Computational structural optimization enhances IL13Rα2 - B7-H3 tandem CAR T cells to overcome antigen-heterogeneity-mediated tumor escape.

Chimeric antigen receptor (CAR) T cell therapy is a highly effective treatment for multiple malignancies. However, one limitation is tumor antigen-heterogeneity and downregulation, which allows tumor cells to evade conventional, monospecific CAR T cells. One approach to overcome this tumor escape is by utilizing a tandem CAR recognizing two antigens. However, tandem CAR constructs often require optimization to achieve cell surface expression and function. Herein, we describe our process of designing an IL-13Rα2-B7-H3 tandem CAR. Interestingly, our original tandem CAR failed to express on the cell surface, leading to a systematic evaluation of 24 tandem constructs varying in their scFv positioning, linkers, and specific amino acids.
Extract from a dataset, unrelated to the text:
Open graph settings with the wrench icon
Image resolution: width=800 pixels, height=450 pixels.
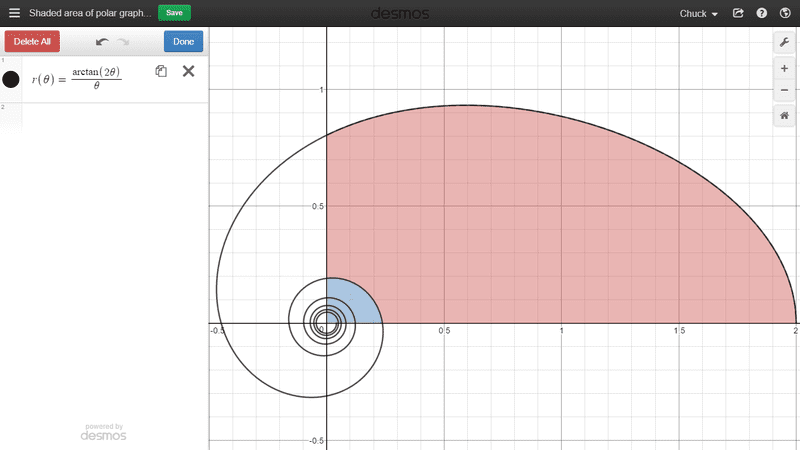tap(784, 42)
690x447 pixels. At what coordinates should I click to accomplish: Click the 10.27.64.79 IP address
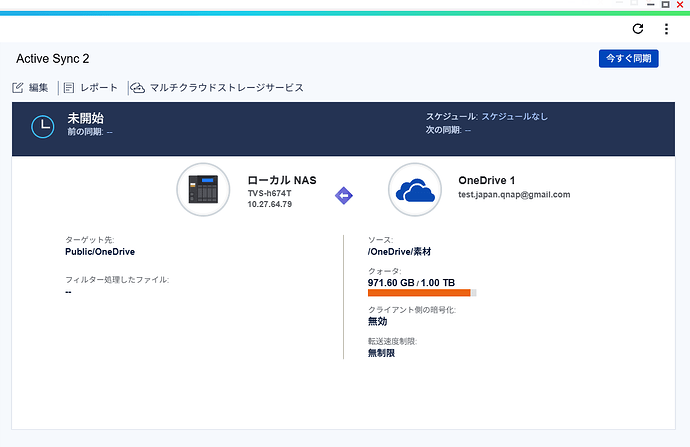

We identified a "trouble region" in the CAR and optimized it using computational approaches, rescuing surface expression and improving function compared with monospecific CAR T cells. Further, the optimized tandem CAR T cells more effectively eliminated tumors than monospecific CAR T cells in vivo. Our study demonstrates the successful application of structure-guided computational strategies to restore surface expression and antitumor efficacy of an IL13Rα2 - B7-H3 tandem CAR. Our study also highlights the necessity of computational methods to guide the design of synthetic proteins, and that these methods can increase CAR T cell efficacy.